Listed entries:

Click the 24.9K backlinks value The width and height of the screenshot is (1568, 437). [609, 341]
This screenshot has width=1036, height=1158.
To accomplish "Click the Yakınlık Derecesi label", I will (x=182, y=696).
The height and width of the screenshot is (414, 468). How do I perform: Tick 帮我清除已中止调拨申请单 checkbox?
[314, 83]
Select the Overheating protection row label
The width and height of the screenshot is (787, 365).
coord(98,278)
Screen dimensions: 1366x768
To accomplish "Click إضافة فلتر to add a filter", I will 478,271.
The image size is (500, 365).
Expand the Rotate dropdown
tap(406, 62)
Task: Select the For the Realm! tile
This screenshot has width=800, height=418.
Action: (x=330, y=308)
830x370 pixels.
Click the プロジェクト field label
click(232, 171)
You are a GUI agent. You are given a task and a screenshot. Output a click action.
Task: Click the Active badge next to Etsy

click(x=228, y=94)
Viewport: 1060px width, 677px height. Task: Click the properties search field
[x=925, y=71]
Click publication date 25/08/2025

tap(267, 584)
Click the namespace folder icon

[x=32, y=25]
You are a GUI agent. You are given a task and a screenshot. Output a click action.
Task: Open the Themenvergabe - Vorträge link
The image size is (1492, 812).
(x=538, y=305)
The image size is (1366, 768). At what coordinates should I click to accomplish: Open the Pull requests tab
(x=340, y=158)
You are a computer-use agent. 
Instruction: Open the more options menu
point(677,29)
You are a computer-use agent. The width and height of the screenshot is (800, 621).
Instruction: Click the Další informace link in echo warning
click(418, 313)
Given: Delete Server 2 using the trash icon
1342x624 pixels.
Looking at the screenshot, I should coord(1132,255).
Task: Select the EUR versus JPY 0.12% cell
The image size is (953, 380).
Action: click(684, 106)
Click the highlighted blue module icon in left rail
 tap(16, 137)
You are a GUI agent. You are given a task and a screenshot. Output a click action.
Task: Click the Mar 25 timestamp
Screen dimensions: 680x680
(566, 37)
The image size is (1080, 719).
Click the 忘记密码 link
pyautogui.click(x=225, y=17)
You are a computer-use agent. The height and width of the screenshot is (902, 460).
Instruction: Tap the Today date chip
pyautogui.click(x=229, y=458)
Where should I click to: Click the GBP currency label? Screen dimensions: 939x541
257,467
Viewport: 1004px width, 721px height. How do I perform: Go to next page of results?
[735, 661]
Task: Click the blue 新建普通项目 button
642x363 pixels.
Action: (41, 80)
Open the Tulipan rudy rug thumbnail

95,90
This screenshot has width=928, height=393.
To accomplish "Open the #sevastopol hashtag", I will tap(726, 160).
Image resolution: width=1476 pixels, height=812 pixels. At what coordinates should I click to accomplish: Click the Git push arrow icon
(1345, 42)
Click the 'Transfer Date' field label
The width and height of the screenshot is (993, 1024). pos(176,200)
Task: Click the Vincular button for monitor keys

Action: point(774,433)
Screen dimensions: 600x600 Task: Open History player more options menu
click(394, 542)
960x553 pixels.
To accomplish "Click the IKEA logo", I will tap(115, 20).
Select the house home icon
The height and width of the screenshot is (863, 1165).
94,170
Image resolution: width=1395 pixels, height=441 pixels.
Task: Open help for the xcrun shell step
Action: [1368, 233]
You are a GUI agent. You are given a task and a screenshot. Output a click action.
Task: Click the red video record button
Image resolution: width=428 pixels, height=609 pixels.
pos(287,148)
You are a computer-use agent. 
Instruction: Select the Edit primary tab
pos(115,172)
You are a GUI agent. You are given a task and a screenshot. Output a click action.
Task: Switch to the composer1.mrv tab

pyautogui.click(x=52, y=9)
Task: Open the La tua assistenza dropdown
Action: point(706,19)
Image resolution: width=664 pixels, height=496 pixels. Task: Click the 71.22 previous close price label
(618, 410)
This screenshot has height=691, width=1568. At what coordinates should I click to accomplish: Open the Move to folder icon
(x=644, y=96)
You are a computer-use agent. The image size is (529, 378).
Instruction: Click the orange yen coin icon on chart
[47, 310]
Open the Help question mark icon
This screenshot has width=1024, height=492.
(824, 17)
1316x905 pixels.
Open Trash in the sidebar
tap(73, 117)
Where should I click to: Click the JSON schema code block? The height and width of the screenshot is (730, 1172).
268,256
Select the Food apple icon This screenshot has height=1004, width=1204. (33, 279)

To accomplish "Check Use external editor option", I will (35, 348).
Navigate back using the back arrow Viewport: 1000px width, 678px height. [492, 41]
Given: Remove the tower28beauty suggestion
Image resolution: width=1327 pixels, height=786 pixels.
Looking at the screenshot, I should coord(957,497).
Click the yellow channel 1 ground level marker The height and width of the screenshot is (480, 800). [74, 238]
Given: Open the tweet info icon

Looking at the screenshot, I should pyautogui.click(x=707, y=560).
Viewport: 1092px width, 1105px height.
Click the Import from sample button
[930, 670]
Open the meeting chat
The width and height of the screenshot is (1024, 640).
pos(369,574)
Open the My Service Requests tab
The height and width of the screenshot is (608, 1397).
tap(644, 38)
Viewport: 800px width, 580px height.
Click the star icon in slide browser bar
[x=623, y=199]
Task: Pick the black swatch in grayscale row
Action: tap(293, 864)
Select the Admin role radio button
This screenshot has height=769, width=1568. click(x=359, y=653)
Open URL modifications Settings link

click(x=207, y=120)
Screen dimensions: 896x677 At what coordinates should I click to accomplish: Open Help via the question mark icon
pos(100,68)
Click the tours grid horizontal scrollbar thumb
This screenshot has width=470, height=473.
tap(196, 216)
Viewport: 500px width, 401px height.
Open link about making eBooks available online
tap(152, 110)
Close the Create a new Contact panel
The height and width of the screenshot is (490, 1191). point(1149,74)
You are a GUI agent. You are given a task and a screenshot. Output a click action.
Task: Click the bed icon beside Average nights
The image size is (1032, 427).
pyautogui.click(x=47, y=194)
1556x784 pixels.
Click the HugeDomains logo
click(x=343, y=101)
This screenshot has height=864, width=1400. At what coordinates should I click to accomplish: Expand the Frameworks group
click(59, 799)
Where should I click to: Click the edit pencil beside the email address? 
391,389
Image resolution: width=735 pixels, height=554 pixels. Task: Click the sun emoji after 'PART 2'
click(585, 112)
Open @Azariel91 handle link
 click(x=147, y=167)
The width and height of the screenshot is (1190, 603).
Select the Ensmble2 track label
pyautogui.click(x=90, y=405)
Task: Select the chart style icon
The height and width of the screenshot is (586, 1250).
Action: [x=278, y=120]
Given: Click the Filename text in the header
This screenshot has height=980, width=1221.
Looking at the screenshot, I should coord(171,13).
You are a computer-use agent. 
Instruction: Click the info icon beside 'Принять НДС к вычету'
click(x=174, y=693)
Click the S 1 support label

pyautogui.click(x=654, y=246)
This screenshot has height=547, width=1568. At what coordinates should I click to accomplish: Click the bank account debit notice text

What you are asked to do: Looking at the listing above, which lines hold "text"? Copy every such line.

Reply:
Given: Click the Filename text in the header
This screenshot has height=547, width=1568. At what coordinates should I click to accomplish: Click the bank account debit notice text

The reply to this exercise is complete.